=== TEXTO FORNECIDO ===
● ● ● ● ● ● ●

Celebra-se neste ano em todo o continente a passagem dos dois séculos desde a deflagração, em 1810, dos processos históricos que culminaram com a independência política das colônias hispano-americanas. Em momentos como estes, somos levados à impressão de que os calendários parecem nos impor, periodicamente, seus temas e fatos históricos de forma implacável, por meio das chamadas efemérides. Mas, felizmente, tais efemérides costumam se salvar pelo fato de que cada presente, com os novos problemas e expectativas que gera, fornece sempre a possibilidade de um novo olhar para um “mesmo” passado.
A partir deste ano e nos seguintes, na esteira dessas comemorações, certamente os diversos meios de comunicação oferecerão ao grande público dos vários países da América Latina, inúmeras oportunidades de acesso às sínteses históricas, cronológicas e factuais a respeito das suas independências. Em menor medida, surgirão inevitavelmente os debates sobre o significado, em pleno século XXI, desses acontecimentos que marcaram indelevelmente os perfis, os limites e as possibilidades dos novos Estados nacionais latino-americanos que começariam a ser formados a partir de então. Sem dúvida, tal debate é e será de fundamental importância para que se fomente a consciência histórica dos povos latino-americanos.

● ● ● ● ● ● ●

=== TRECHO DE DADOS ===
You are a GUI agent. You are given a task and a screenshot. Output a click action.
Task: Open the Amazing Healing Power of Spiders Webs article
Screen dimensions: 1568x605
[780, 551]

● ● ● ● ● ● ●

=== EXERCÍCIO CURTO ===
De acordo com o texto fornecido, em que ano tiveram início os processos históricos que levaram à independência política das colônias hispano-americanas? Os dados não são necessários para resolver o exercício.

=== A RESPOSTA ===
Em 1810.